Financial woes don’t have to preclude a fall break, though. Beginning a week earlier to make room for such a break would retain the number of contact hours in our semester, which would prevent the UA from losing funds. The scheduling problem created by such a change could be solved by getting rid of pre-session. No pre-session, of course, means no pre-session tuition money for the university, but we could compensate for that with our perpetual tuition hikes. I’d certainly be more eager to chip in an extra $250 or so if I knew I was getting a week of shut-eye in return.
And rather than closing the university altogether, as ASUA proposed in 2003, the fall break could consist only of cancelling classes, ensuring that new and non-salaried employees are not forced to take an unpaid vacation.

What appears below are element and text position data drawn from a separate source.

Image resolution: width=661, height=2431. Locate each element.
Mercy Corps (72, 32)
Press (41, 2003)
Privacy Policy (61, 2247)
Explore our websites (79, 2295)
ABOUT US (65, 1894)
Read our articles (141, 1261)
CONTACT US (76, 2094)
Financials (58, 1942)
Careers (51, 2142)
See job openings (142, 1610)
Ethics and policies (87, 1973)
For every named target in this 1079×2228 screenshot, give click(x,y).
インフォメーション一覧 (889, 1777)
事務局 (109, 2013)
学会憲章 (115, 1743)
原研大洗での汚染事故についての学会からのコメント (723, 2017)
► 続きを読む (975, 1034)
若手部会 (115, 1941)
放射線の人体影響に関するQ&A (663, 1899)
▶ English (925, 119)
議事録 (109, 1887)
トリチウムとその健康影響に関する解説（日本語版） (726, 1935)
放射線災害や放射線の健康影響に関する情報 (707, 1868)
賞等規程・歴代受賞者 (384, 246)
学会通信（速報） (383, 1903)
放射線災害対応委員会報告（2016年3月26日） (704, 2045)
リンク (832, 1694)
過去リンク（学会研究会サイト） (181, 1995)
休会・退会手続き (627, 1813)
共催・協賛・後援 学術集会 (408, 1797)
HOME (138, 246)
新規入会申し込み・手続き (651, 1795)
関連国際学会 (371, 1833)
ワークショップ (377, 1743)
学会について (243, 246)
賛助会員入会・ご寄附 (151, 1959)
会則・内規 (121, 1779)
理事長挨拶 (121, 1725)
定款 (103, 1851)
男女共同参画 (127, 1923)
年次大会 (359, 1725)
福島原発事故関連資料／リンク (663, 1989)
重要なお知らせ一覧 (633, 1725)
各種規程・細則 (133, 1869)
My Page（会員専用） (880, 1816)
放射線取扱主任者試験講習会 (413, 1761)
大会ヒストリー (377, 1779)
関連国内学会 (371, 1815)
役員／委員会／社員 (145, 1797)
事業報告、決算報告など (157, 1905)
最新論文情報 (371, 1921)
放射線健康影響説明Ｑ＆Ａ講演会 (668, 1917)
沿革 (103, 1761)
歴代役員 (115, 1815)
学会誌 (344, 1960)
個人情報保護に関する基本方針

Whatever we do – and we’ve got to do something – it is of the utmost importance that students end up with more than a measly four days of vacation scattered throughout the fall semester. If we don’t have the time to attend to needs so basic as sleep and relaxation, we can never be expected to retain what we are taught, let alone really be in top form. We may not begin cranking out Einsteins by the dozen immediately after implementing a fall break, but without the opportunity to rejuvenate themselves, even the geniuses among us can achieve nothing of consequence.
Alyson Hill is a senior majoring in classics, German studies and history.